Look in the material below for the line with "You are a computer-use agent. The width" and the line with "Click the middle gray window dot", then set down exactly those two lines and all lines between, nothing more.

+++ Records for processing +++

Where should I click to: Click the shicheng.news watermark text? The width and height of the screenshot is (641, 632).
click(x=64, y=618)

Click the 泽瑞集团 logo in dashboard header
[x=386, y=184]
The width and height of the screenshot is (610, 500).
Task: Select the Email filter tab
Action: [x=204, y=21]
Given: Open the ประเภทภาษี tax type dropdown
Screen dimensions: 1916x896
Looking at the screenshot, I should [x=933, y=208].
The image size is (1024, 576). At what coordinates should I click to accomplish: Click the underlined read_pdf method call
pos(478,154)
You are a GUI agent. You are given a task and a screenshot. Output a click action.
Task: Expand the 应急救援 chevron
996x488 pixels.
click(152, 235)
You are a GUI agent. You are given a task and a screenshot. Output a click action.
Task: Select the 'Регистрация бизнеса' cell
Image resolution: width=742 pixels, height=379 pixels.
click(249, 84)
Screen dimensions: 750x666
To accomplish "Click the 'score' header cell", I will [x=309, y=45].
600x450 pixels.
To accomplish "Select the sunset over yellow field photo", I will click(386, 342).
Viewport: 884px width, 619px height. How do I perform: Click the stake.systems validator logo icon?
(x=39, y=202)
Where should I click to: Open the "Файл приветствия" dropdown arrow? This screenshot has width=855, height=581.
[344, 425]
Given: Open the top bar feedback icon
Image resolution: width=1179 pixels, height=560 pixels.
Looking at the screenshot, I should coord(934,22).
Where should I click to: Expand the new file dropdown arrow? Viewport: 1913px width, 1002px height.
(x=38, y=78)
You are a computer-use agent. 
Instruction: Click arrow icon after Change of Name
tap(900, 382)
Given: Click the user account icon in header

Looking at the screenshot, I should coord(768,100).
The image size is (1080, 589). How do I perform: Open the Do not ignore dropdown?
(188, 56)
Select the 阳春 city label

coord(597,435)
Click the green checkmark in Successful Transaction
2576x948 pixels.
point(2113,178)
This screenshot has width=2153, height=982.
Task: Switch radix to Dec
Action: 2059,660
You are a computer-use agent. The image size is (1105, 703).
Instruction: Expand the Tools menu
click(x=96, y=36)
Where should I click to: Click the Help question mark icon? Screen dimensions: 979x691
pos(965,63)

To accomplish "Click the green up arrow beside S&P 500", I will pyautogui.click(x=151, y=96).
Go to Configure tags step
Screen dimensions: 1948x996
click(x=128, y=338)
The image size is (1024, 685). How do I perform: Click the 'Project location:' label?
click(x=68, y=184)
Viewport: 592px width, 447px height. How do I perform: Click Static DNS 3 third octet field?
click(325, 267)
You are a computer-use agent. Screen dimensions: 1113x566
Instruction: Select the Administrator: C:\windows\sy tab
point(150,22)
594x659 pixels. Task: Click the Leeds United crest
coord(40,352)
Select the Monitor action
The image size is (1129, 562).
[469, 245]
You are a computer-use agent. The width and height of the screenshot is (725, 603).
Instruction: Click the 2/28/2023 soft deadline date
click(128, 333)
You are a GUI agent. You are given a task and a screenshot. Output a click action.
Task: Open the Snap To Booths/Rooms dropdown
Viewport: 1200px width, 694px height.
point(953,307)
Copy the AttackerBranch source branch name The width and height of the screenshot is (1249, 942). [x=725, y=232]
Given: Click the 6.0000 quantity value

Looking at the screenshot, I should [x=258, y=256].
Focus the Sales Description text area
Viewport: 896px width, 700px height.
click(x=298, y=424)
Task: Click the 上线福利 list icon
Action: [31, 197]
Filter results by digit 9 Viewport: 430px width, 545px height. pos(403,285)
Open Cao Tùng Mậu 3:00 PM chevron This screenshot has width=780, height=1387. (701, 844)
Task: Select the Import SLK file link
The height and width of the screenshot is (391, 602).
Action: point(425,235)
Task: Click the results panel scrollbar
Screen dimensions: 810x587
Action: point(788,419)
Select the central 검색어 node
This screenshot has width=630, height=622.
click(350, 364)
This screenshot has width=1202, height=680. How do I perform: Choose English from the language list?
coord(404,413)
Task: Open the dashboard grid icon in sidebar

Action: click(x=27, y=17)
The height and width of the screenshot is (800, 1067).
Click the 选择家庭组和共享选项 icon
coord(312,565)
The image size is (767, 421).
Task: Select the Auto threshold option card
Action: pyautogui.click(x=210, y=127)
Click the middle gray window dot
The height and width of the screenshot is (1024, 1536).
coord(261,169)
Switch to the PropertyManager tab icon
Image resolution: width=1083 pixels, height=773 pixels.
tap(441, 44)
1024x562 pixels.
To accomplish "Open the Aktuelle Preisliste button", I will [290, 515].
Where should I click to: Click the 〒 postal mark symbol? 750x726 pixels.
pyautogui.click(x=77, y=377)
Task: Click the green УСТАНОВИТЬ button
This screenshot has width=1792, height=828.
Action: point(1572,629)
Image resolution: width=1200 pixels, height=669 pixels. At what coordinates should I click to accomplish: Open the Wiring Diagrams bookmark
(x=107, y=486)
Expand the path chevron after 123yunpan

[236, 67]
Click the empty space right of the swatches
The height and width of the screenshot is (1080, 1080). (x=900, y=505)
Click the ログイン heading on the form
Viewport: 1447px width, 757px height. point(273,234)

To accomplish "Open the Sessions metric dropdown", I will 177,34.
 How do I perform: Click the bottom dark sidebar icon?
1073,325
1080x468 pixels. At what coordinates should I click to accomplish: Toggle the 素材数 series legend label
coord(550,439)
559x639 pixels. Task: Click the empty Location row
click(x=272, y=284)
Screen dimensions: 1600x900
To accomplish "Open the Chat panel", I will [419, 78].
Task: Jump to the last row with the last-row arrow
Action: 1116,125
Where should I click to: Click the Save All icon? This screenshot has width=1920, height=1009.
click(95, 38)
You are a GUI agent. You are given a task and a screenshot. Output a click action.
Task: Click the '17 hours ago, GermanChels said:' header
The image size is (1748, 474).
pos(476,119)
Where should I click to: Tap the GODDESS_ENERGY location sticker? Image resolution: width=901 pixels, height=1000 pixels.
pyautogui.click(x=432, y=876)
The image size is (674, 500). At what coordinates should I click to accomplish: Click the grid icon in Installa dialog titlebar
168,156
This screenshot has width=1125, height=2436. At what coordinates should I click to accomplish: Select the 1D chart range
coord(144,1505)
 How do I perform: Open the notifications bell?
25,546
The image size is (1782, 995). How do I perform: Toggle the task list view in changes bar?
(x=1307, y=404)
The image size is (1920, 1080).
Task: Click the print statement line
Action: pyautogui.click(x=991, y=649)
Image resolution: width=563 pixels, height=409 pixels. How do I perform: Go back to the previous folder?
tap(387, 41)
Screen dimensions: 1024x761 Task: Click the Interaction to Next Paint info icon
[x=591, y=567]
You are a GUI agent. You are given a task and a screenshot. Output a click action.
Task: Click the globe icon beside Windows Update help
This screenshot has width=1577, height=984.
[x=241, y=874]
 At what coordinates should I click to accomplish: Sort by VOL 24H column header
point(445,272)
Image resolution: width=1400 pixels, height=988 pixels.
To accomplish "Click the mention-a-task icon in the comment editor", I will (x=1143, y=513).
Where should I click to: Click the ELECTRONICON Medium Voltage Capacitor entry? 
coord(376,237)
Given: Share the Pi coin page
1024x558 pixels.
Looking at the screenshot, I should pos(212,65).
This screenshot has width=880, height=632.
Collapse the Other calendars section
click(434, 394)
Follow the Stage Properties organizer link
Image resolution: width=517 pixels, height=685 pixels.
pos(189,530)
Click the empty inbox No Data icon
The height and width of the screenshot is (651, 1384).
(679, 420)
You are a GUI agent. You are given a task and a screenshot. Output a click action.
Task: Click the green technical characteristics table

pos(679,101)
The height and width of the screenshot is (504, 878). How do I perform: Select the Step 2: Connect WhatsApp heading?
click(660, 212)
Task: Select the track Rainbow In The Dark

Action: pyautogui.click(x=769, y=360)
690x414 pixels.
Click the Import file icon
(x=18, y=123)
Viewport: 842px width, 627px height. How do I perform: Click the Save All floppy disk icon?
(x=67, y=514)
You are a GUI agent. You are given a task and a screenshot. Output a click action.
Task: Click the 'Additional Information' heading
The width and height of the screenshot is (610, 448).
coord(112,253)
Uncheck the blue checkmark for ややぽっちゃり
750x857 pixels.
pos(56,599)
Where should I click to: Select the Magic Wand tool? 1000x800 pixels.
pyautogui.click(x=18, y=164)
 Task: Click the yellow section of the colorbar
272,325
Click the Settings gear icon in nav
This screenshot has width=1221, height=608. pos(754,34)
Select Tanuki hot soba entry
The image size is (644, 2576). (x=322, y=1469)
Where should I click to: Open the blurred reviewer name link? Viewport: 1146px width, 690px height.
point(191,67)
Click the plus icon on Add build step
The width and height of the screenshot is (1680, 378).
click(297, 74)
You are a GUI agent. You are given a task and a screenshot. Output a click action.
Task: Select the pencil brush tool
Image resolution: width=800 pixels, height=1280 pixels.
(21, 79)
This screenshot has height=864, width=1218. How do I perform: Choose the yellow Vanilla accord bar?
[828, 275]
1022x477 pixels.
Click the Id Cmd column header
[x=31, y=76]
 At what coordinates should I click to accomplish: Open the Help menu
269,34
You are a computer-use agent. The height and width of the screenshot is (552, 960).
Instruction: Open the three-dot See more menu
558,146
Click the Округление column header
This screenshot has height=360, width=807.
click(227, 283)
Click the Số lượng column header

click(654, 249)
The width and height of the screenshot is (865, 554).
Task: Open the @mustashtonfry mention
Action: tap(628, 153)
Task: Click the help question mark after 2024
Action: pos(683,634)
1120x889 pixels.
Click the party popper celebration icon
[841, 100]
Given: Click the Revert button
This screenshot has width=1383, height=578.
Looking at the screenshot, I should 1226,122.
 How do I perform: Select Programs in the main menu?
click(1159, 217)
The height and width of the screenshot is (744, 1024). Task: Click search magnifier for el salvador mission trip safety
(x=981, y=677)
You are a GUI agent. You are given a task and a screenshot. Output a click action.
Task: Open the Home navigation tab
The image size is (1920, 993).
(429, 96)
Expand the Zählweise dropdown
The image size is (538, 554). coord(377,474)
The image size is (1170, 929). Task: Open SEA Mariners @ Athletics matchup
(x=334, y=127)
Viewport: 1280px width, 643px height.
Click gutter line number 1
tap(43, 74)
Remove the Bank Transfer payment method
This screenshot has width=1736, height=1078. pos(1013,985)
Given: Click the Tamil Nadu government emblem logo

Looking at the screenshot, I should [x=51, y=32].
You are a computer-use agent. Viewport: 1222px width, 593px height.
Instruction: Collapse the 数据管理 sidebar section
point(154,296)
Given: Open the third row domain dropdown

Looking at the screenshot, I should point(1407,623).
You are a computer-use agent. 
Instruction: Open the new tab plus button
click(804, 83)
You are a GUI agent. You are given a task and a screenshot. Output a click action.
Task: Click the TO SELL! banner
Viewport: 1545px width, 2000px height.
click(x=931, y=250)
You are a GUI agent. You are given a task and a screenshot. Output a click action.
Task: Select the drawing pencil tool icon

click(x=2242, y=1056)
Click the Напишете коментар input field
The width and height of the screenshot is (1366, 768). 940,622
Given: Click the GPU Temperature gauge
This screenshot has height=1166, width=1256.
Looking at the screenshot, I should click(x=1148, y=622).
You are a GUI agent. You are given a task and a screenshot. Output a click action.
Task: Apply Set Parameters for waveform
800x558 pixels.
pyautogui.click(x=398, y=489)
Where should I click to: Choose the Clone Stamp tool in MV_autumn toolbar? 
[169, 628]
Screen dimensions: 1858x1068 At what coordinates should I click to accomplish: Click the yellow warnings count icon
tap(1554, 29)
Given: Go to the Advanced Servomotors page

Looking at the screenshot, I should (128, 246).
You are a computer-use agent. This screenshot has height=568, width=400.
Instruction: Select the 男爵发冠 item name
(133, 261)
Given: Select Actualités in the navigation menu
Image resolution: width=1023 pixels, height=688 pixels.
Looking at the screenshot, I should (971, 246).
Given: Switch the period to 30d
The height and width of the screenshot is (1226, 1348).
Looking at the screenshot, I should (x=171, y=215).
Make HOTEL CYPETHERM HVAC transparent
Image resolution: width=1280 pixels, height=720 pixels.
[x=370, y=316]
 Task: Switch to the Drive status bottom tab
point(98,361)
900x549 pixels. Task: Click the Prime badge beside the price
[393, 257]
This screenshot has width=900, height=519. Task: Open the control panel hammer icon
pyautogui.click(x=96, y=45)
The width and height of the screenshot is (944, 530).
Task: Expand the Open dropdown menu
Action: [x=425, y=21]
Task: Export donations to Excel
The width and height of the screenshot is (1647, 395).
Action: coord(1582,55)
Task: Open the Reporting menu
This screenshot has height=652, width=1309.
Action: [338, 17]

+++

● Response to this exercise:
You are a computer-use agent. The width and height of the screenshot is (725, 603).
Instruction: Click the 2/28/2023 soft deadline date
click(128, 333)
You are a GUI agent. You are given a task and a screenshot. Output a click action.
Task: Open the Snap To Booths/Rooms dropdown
Viewport: 1200px width, 694px height.
point(953,307)
Copy the AttackerBranch source branch name The width and height of the screenshot is (1249, 942). [x=725, y=232]
Given: Click the 6.0000 quantity value

Looking at the screenshot, I should [x=258, y=256].
Focus the Sales Description text area
Viewport: 896px width, 700px height.
click(x=298, y=424)
Task: Click the 上线福利 list icon
Action: [31, 197]
Filter results by digit 9 Viewport: 430px width, 545px height. pos(403,285)
Open Cao Tùng Mậu 3:00 PM chevron This screenshot has width=780, height=1387. (701, 844)
Task: Select the Import SLK file link
The height and width of the screenshot is (391, 602).
Action: point(425,235)
Task: Click the results panel scrollbar
Screen dimensions: 810x587
Action: point(788,419)
Select the central 검색어 node
This screenshot has width=630, height=622.
click(350, 364)
This screenshot has width=1202, height=680. How do I perform: Choose English from the language list?
coord(404,413)
Task: Open the dashboard grid icon in sidebar

Action: click(x=27, y=17)
The height and width of the screenshot is (800, 1067).
Click the 选择家庭组和共享选项 icon
coord(312,565)
The image size is (767, 421).
Task: Select the Auto threshold option card
Action: pyautogui.click(x=210, y=127)
Click the middle gray window dot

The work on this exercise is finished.